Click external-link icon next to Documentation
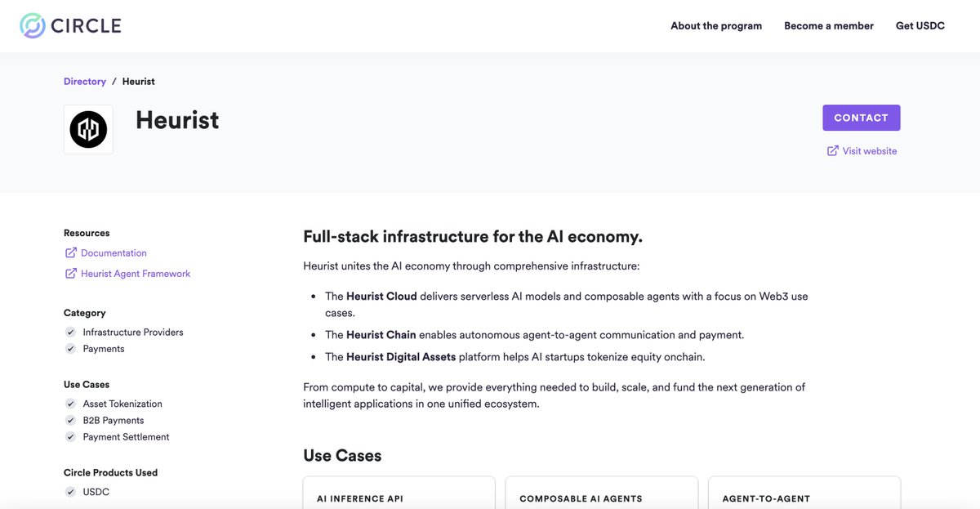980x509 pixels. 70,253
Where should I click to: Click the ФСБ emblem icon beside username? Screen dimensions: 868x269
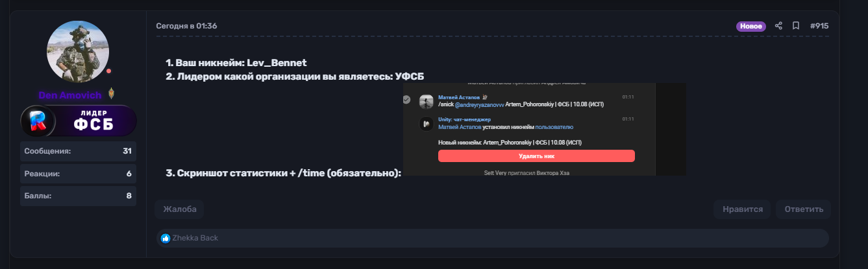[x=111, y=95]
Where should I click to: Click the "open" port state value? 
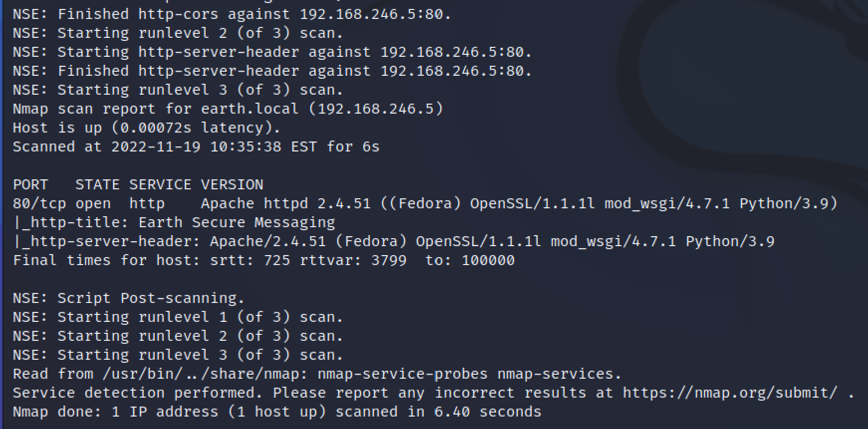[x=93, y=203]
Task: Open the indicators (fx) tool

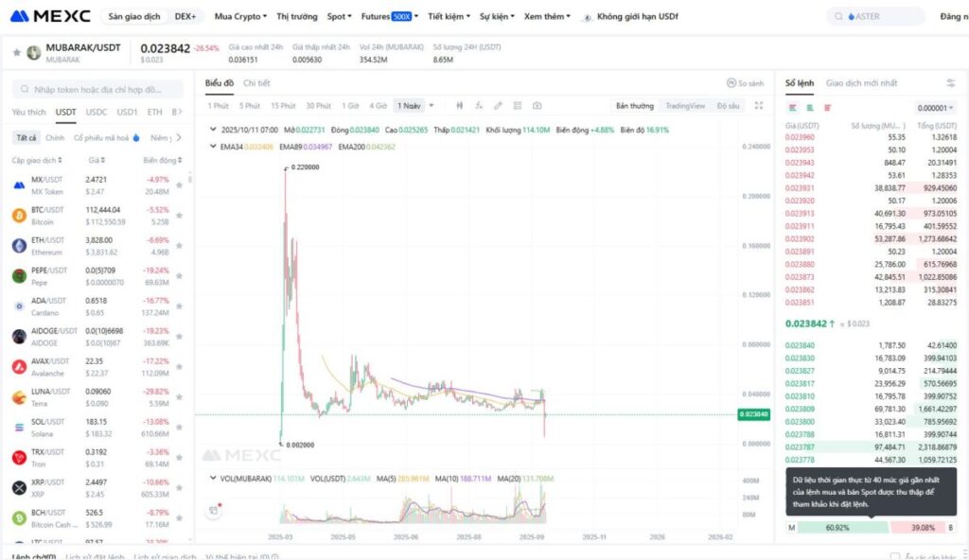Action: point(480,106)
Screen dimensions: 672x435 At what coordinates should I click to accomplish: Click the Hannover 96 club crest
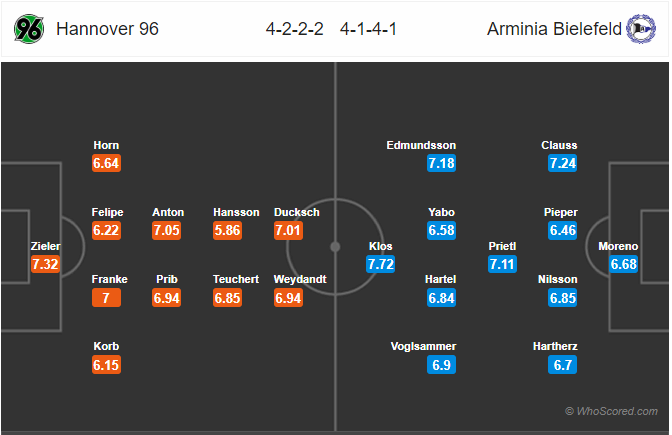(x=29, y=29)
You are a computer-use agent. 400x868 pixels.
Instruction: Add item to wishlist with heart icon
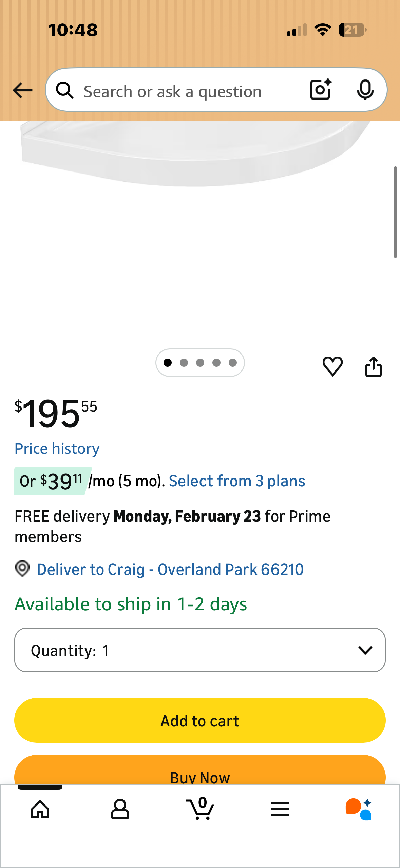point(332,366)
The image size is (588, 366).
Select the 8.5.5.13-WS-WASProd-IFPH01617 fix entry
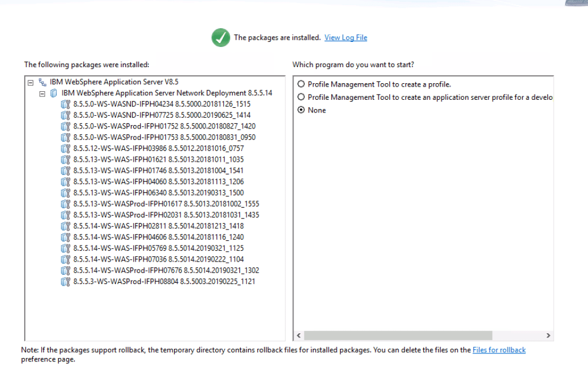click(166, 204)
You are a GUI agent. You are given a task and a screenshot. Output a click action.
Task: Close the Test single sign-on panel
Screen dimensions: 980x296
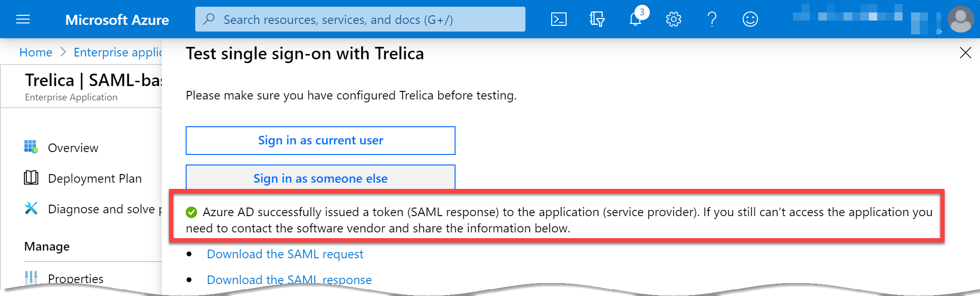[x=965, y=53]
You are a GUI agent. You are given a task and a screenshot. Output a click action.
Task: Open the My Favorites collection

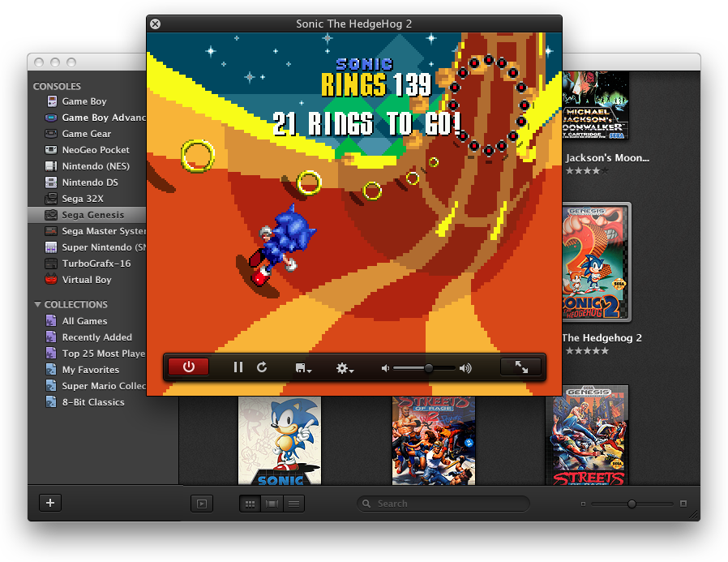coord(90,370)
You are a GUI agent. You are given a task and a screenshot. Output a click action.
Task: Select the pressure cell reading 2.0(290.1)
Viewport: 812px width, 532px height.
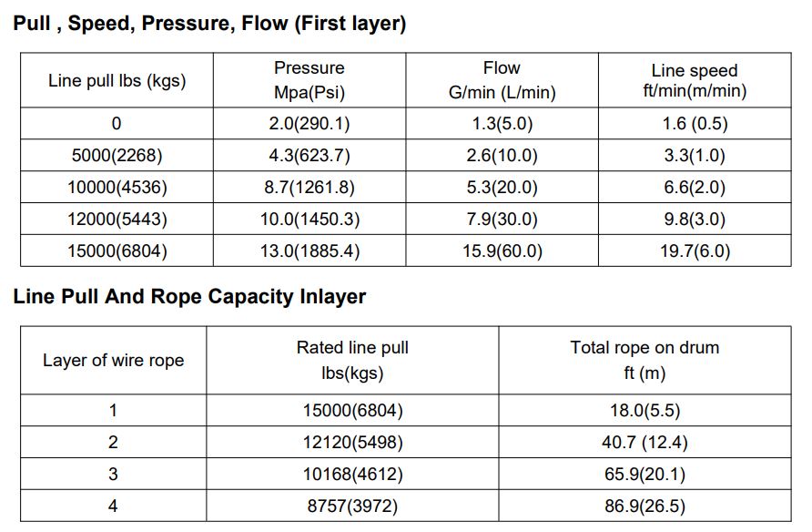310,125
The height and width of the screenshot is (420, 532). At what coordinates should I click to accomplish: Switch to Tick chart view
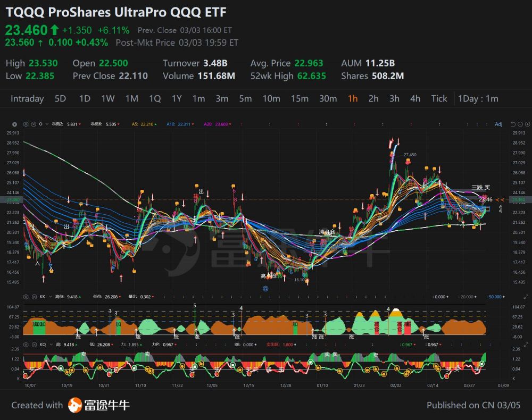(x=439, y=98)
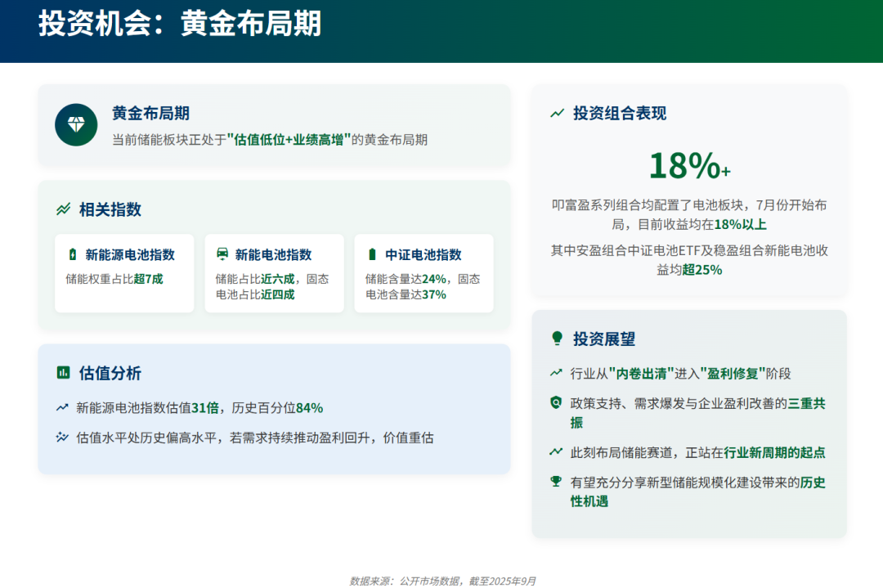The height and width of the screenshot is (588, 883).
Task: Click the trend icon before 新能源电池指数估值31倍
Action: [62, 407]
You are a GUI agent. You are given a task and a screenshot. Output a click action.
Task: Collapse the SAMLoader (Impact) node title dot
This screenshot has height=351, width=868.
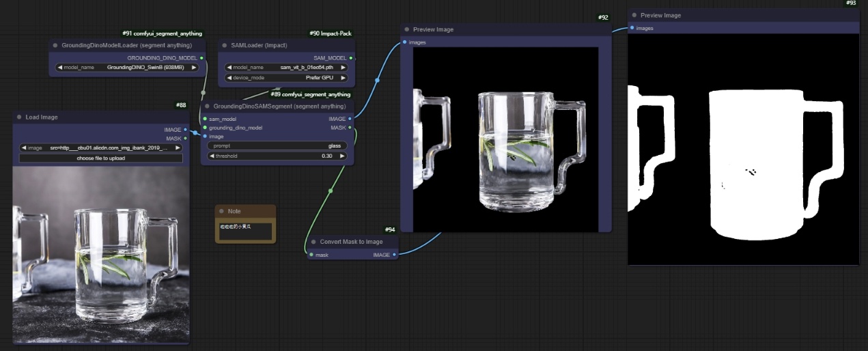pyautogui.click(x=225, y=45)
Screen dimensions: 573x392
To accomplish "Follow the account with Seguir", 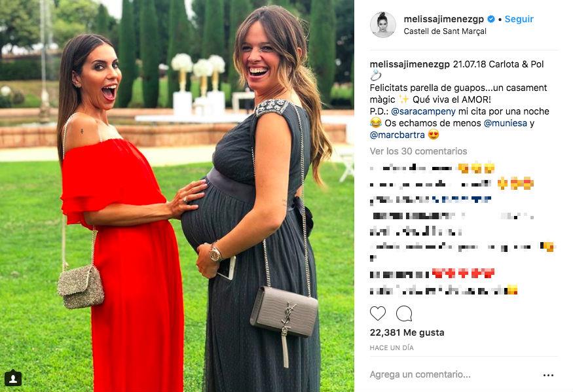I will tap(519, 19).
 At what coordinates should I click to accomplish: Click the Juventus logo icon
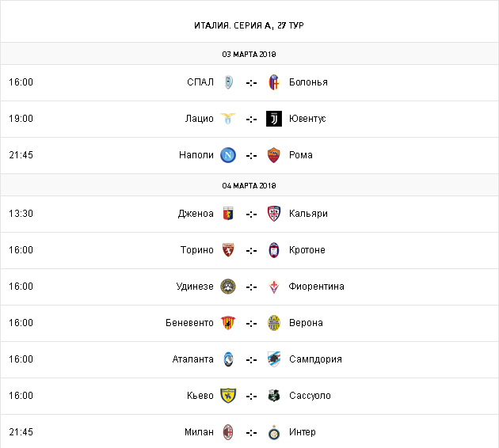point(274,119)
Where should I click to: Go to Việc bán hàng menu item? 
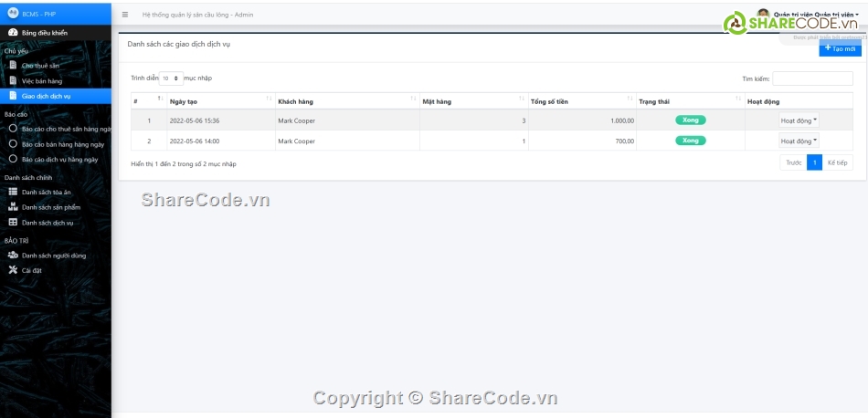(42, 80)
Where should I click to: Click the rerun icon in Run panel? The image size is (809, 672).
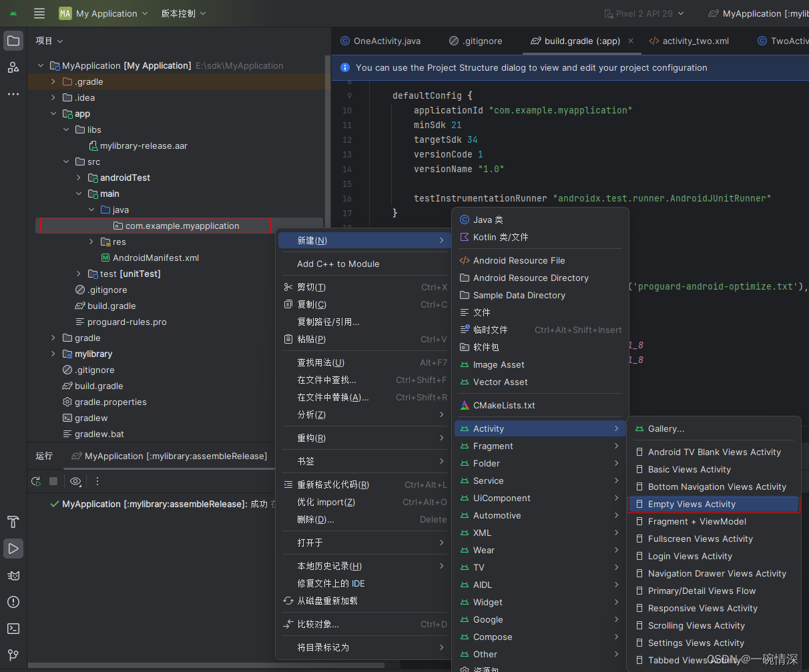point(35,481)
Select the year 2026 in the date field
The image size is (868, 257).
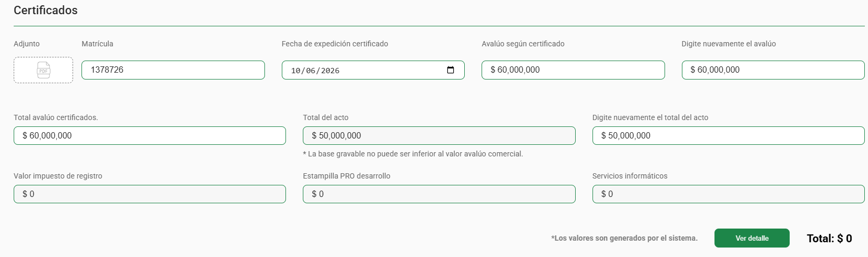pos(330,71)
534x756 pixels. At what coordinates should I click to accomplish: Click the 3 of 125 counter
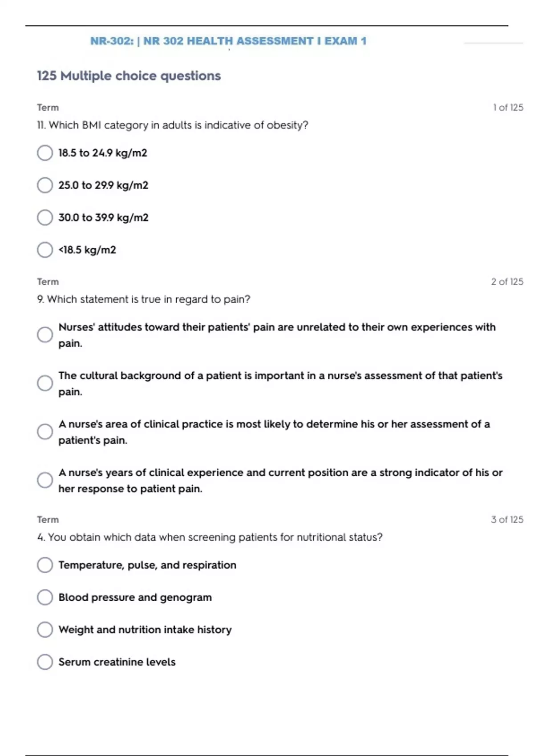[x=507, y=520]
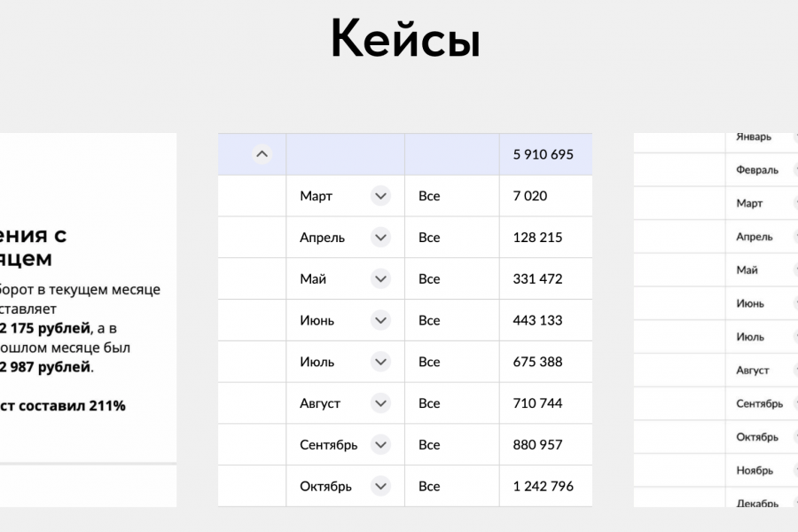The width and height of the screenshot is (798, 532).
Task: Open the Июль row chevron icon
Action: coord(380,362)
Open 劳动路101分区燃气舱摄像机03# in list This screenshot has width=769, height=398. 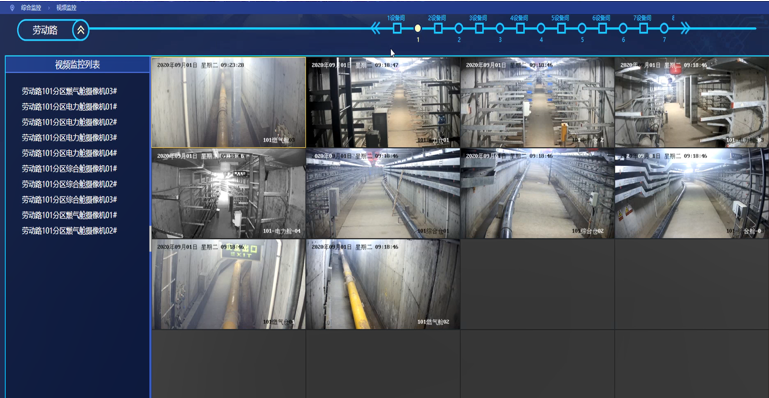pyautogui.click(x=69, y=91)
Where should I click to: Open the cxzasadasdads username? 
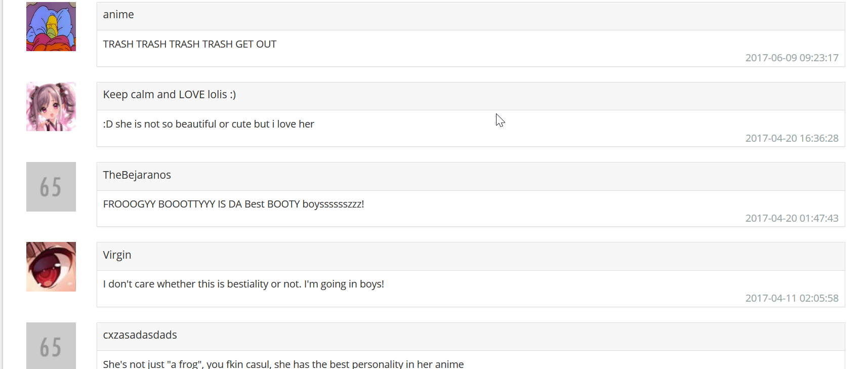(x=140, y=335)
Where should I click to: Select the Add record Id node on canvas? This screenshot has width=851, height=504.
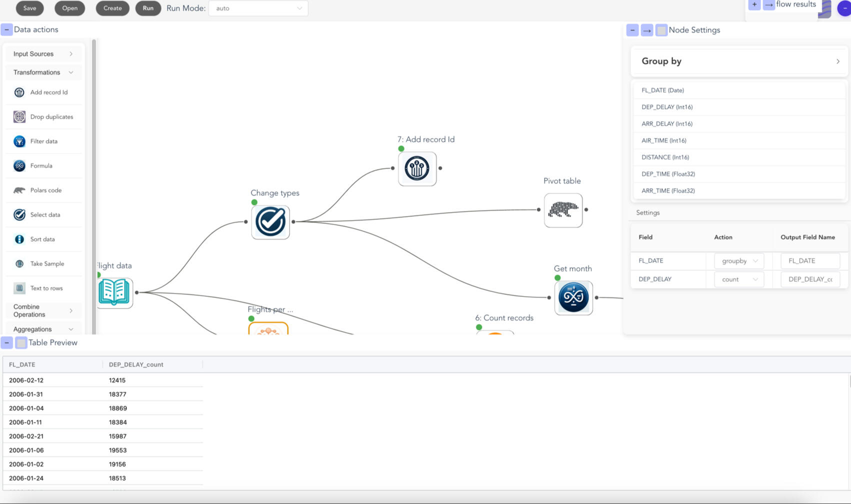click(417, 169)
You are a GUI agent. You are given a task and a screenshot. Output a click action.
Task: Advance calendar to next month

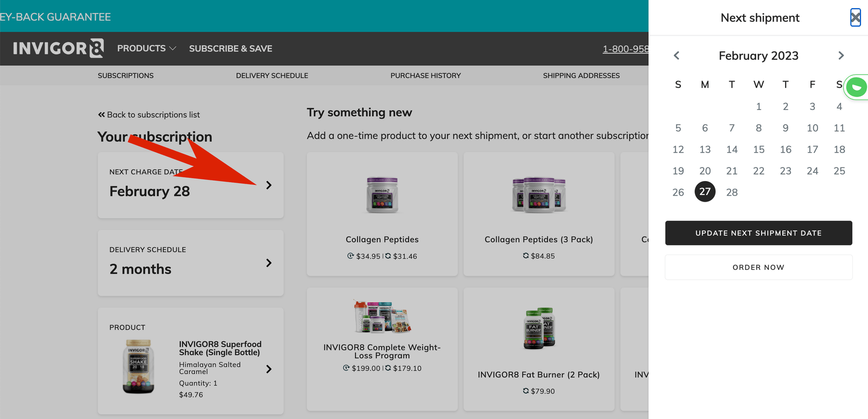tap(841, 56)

Assignment |
Only what runs from the line containing "Where should I click to: Select" through the end of the entries above should be extracted, exactly and without pictures.

Response to the exercise |
Where should I click to: Select the Add record Id node on canvas? This screenshot has width=851, height=504.
click(417, 169)
You are a GUI agent. You are given a task and a screenshot. Output a click action.
Task: Advance calendar to next month

tap(841, 56)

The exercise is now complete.